ALL CARP HAVE PERSONALITIES
Adam Penning shares his tales of fish with some unique habits... and what that means for you
ITHINK one of the most fascinating things about carp is the fact that, like us, each of them has an individual personality.
The more you watch fish feeding or just going about their business in the margins, the more apparent this becomes. Just like people, some carp are bold, some are greedy, some are shy, some are cautious, some are adventurous, and some are reclusive.
AGGRESSION
When I think back on my encounters down the years, so many examples of idiosyncratic behaviour come to mind.
On one lake, there was a big leather, and it would charge aggressively about the lake, seeming to dominate the pack. It was always the first on to the baited area and during its travels would regularly vault clear of the water with a huge crash. Whenever you heard one clatter out it was always that fish.
Interestingly, it seemed to go even more berserk after being caught – then it would charge about at high speed, jumping out every few minutes for hours on end, as if it was showing its fury at having been banked!
KINGS OF THEIR PATCH
I’ve spent a lot of time watching fish that are what I call residential or territorial – those that spend almost all their time living in a small part of a lake. These fish become intimately aware of their surroundings and even though location is often straightforward, they can be tricky to deceive. I think of them as being like somebody who lives in a tiny flat and rarely leaves. If you went in while they were asleep and moved a picture above the fireplace, they’d notice immediately. If we flipped that, and the person lived in a huge mansion and we went into the west wing and moved a table round, it would be far less noticeable. This is why carp living in small, intimate environments can be so much harder to catch than those living in huge great gravel pits.
SAFE HAVENS
I recall one fish that spent almost all its life living inside a snaggy overhang. I’d been putting a few baits into a part of the snag that was good for viewing and the fish had been happily eating the bait for weeks. Then a chancer came along and tried to catch the fish in the snag. It was outrageous really and resulted in the loss of the fish. From that point onwards the fish refused to pick up bait there again.
A few weeks later, I put some bait into the snags and went to check on it the next morning. To my amazement, it was almost all gone but there were no signs of fish. Quietly, I crept to the bigger part of the snag, to the right, and peered in.
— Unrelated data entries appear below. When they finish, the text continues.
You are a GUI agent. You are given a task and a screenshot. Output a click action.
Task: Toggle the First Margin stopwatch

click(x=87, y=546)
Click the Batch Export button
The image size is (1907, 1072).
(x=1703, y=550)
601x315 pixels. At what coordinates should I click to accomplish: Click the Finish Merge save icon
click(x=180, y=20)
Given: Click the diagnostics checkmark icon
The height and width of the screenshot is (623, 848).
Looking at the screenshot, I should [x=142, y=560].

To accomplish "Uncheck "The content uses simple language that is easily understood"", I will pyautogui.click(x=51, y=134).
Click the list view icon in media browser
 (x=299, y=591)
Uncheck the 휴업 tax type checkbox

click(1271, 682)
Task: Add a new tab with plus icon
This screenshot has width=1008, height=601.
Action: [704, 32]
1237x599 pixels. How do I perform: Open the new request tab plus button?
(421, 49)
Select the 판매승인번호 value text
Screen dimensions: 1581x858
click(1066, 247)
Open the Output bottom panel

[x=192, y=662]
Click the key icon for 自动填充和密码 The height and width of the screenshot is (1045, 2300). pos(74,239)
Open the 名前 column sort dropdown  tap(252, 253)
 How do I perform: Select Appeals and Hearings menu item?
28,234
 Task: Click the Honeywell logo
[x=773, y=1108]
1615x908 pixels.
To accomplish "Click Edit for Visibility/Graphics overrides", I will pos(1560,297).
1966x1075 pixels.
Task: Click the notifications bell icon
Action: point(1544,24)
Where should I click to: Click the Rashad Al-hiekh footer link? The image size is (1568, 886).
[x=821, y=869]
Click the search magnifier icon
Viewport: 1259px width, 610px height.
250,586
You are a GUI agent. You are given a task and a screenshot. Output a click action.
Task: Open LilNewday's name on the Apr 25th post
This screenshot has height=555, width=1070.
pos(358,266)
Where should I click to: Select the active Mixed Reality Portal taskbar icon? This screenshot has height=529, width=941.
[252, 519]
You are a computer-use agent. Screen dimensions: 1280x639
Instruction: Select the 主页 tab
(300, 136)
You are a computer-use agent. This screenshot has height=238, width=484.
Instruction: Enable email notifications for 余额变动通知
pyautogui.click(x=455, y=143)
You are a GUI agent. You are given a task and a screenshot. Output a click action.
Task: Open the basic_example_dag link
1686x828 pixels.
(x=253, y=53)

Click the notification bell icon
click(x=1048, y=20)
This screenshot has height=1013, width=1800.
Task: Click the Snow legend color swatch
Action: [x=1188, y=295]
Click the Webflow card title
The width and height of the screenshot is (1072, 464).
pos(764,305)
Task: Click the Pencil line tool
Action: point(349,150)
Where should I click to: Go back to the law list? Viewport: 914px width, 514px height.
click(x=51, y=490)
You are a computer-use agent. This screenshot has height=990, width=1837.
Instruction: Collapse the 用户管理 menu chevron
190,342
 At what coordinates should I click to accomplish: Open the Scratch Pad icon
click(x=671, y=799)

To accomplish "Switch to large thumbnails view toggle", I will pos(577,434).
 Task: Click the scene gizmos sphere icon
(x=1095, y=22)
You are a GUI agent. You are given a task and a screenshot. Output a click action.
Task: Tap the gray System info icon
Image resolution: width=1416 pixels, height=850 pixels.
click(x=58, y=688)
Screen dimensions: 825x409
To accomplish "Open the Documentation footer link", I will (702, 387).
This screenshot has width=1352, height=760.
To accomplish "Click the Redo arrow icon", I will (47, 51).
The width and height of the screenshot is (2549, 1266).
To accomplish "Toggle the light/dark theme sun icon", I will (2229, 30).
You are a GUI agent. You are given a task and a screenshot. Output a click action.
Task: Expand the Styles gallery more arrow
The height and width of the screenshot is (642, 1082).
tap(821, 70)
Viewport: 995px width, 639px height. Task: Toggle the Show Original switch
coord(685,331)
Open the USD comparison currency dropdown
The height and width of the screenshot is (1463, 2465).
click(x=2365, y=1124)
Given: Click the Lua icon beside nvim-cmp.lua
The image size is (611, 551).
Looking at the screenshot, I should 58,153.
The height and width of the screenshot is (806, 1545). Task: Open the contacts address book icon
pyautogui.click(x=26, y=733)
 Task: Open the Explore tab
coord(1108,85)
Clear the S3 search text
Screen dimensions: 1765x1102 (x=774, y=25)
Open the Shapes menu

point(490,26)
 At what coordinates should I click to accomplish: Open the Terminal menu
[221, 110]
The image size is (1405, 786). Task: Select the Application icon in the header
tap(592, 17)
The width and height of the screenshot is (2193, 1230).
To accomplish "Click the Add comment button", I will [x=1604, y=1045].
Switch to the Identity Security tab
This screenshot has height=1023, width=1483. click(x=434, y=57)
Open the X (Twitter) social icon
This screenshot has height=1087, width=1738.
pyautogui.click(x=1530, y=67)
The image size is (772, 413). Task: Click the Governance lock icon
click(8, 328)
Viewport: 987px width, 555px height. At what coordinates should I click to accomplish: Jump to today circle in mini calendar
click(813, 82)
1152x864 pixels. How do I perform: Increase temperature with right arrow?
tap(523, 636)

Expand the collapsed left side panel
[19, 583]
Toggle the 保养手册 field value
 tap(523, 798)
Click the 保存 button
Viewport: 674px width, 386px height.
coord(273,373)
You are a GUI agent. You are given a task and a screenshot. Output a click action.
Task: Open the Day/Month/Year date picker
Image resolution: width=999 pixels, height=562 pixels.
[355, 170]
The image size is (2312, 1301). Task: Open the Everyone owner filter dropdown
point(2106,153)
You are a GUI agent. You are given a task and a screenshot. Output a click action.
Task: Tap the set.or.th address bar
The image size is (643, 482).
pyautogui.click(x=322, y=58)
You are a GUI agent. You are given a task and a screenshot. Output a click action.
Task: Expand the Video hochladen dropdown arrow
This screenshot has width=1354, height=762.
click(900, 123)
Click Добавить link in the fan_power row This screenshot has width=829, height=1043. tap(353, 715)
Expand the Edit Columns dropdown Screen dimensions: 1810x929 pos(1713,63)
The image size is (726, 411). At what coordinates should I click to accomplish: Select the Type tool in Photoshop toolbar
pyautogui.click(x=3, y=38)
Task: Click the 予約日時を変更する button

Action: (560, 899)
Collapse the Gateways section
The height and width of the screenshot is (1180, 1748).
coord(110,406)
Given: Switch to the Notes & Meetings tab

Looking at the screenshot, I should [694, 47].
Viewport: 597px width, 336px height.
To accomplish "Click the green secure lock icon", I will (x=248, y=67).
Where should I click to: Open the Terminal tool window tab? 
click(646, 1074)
I saw a carp sitting there chewing red boilies that looked identical to the ones I’d fed in the other part of the snag.
At that moment, the big mirror that lived in there swam in from the left and then spat out a line of whole boilies, just like a paintball gun!
This fish had moved all 30 or so boilies from the part of the snag where he no longer felt safe, across to the denser part where he thought it was safe to eat them! The irony in this behaviour, of course, was that it wasn’t the eating of the bait which had led to him being hooked, it was the fact he’d picked them up, so he’d have likely been caught again anyway!